Here is a brief analysis from the Institute for Development Studies (IfDS):
...The share price of the commercial banks listed in the stock exchange is very high with no relation whatsoever with the earnings of the concerned institutions. As a result, the capitalized value of the share price of the seventeen commercial banks is Rs. 259 billion, compared with the face value of not exceeding Rs. 30 billion. The main question that must be taken into account seriously by the monetary authorities is the continuity of such bubble in the share price. If such bubble bursts due to any reason, the country will be in a very difficult situation both politically and economically, as the experiences of several developed countries of the recent past suggest.
Nepal's stock market is so insulated to political situation and fiscal and monetary policies that the effect of a change in these variables would be felt in the stock exchange at the beginning of the next such change in the variables! Okay, this might seem a little inflated, but the reality is that the time lag is very long.
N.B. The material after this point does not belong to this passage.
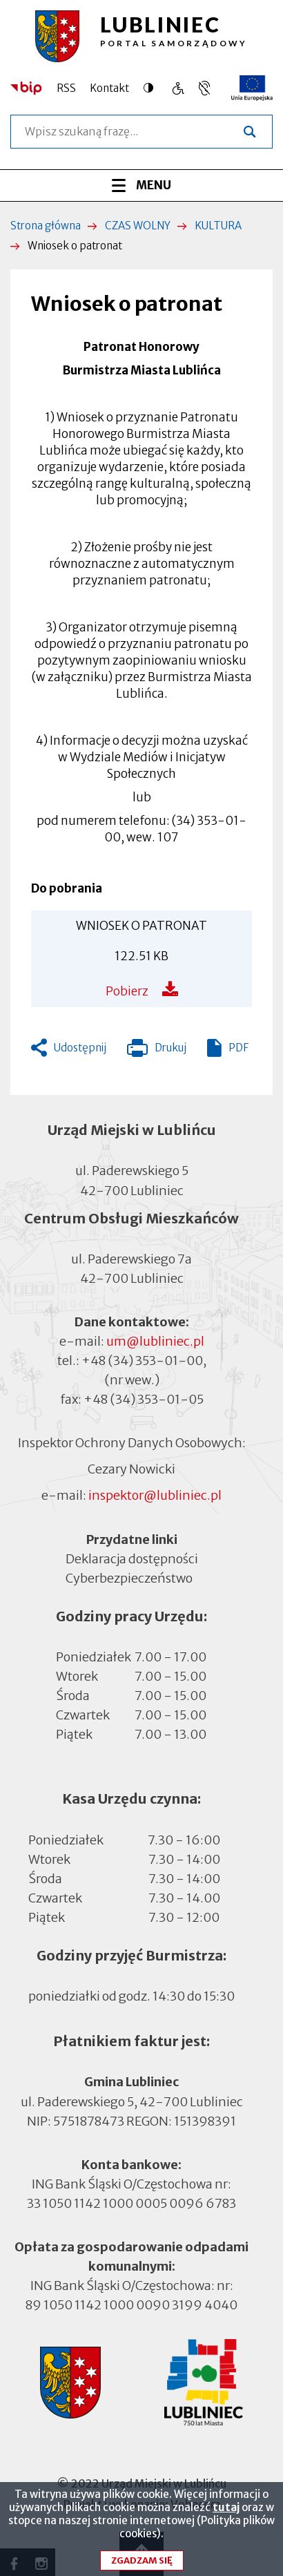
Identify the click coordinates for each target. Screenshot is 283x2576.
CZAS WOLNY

Also, there are instances when the stock market was indifferent to the changes in fiscal and monetary policies. How could this happen?
Note that there are 21 commercial banks, 58 development banks, 79 finance companies, 12 micro credit banks in Nepal. This for a population of around 26.4 million. Sadly, the handful of commercial banks are awash with liquidity and the poor people are yet to see this being channeled for investment/development purposes.